WICHITA — A reporter with Flight International, an aviation trade journal based in London, is in Wichita this week to do a spotlight on the aviation cluster here.
Talk has circulated that the story may be an examination of "the demise of Wichita," which makes writer Stephen Trimble, who is based in Washington, D.C., laugh.
"I can confirm that rumors of my story of the demise of Wichita are greatly exaggerated," he says. "There's no real preconceived agenda, to be honest."
Trimble says his publication regularly does country reports, which focus on the aviation industry in various countries. The United States, he says, is "just too big to have any real context," so the publication looks at individual clusters.
So how does he find Wichita is faring?
"I've been trying to figure that out," Trimble says.
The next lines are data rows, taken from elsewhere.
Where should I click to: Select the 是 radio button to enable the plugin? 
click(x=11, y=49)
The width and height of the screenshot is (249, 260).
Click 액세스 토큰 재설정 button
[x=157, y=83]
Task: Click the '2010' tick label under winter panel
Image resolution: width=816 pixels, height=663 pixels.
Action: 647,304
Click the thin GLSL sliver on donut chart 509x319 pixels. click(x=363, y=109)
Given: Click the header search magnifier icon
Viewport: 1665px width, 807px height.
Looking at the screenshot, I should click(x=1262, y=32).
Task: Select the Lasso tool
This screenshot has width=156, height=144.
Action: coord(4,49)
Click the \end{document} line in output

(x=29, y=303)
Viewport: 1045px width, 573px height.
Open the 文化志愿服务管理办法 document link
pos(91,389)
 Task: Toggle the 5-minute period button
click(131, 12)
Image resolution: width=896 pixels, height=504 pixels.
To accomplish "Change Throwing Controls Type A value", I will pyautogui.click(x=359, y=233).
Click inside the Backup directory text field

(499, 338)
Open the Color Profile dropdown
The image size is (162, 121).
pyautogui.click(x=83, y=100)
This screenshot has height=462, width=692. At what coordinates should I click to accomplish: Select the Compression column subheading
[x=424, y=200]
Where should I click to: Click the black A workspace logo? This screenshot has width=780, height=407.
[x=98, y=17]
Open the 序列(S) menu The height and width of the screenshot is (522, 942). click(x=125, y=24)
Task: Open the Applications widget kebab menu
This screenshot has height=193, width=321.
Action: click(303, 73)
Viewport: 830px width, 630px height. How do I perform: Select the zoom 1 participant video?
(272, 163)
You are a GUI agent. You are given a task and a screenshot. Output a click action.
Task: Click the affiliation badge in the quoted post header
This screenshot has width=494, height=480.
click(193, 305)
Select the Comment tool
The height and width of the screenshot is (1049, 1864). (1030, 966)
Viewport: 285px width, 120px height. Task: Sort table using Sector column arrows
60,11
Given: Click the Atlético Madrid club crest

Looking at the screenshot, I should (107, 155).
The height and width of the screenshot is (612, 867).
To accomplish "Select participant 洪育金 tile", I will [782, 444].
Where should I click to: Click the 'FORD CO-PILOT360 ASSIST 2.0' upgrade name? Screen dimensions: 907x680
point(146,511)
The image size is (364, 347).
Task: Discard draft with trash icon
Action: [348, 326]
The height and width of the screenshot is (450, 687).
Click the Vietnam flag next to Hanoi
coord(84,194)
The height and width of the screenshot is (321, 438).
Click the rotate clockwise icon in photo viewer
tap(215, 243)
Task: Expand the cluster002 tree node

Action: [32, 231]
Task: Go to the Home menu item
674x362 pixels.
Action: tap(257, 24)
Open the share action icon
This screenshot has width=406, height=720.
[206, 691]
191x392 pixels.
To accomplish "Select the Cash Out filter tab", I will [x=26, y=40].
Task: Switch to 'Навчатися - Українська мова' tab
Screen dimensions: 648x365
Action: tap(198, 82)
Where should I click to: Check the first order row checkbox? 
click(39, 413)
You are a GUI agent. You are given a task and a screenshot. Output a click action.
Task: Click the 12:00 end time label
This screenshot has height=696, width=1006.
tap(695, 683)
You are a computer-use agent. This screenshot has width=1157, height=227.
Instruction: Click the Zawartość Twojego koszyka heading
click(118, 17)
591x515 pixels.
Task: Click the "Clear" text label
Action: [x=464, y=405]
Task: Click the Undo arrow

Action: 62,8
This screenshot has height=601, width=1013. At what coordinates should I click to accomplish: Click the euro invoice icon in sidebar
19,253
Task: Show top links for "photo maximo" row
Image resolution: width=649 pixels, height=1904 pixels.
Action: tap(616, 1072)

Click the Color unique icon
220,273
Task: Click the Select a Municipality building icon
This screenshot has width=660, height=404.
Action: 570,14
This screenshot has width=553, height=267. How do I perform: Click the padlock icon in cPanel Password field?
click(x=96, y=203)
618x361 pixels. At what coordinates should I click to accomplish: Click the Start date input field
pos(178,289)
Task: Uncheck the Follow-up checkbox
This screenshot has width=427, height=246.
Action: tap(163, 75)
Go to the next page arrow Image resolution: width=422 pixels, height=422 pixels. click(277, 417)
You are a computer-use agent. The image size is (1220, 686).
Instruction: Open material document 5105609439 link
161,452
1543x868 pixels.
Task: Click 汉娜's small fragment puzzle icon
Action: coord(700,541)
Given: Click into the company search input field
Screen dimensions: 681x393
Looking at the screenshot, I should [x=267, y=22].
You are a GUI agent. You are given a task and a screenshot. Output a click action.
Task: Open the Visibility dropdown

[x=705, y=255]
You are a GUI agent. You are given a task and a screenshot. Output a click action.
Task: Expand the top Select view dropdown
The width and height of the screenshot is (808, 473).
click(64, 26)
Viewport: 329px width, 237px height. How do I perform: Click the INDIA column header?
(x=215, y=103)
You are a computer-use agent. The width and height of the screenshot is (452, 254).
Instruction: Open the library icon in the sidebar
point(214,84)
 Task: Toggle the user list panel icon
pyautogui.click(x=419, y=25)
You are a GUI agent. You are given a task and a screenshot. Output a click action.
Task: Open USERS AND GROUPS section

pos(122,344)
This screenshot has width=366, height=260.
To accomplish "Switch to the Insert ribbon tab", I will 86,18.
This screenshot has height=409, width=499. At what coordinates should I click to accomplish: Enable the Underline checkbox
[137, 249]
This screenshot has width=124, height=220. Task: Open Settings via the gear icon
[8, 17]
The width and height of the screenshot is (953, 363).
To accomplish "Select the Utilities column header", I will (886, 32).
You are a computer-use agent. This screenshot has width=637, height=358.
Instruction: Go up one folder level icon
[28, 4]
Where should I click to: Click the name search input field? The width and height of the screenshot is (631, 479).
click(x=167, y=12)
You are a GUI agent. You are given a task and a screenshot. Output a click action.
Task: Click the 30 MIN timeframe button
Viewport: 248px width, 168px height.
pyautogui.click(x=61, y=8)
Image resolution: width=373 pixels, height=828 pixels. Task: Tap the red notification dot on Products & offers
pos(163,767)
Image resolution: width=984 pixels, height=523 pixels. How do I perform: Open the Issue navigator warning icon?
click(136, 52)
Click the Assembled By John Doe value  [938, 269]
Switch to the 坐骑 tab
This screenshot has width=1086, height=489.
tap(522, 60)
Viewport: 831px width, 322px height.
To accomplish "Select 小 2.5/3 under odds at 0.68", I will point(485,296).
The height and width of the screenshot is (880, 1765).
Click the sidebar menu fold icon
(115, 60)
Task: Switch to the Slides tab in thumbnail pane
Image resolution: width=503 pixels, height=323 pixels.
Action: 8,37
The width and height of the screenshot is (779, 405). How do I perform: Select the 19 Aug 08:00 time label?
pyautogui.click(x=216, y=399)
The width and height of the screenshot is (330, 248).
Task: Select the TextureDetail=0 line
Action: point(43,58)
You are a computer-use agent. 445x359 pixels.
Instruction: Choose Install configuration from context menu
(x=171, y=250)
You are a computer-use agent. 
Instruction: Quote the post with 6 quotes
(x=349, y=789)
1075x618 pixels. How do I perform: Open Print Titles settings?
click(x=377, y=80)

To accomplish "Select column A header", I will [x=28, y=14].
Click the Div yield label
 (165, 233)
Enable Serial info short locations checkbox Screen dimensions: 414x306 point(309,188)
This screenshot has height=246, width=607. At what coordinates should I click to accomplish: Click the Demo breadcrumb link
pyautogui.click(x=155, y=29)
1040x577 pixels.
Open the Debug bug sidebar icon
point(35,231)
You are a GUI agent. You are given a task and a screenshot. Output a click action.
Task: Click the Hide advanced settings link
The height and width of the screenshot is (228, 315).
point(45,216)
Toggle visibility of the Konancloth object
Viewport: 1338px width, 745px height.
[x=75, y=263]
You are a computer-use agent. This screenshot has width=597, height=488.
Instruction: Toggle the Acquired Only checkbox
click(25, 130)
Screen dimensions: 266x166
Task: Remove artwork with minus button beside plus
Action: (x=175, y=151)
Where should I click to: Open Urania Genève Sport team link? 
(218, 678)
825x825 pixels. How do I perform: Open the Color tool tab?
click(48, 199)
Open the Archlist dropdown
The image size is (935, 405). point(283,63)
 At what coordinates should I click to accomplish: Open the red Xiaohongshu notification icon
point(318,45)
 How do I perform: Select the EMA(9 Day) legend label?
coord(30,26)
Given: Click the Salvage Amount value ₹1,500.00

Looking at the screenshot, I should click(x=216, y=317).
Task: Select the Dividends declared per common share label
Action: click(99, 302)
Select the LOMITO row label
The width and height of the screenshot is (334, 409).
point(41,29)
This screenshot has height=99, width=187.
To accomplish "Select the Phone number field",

He's visiting all the major aircraft companies and a number of subcontractors. Naturally, not everything is rosy with Boeing's planned departure and Hawker Beechcraft's uncertain future.
Trimble also is visiting the National Institute for Aviation Research and the National Center for Aviation Training, and he says those programs are offering hope.
"That's very encouraging."
In other struggling places he's visited, Trimble says, "They don't have this kind of thing."
The story will come out late next month, just before the National Business Aviation Association annual convention.
"There are some definite bright spots," Trimble says of Wichita. "The question is where things go from here."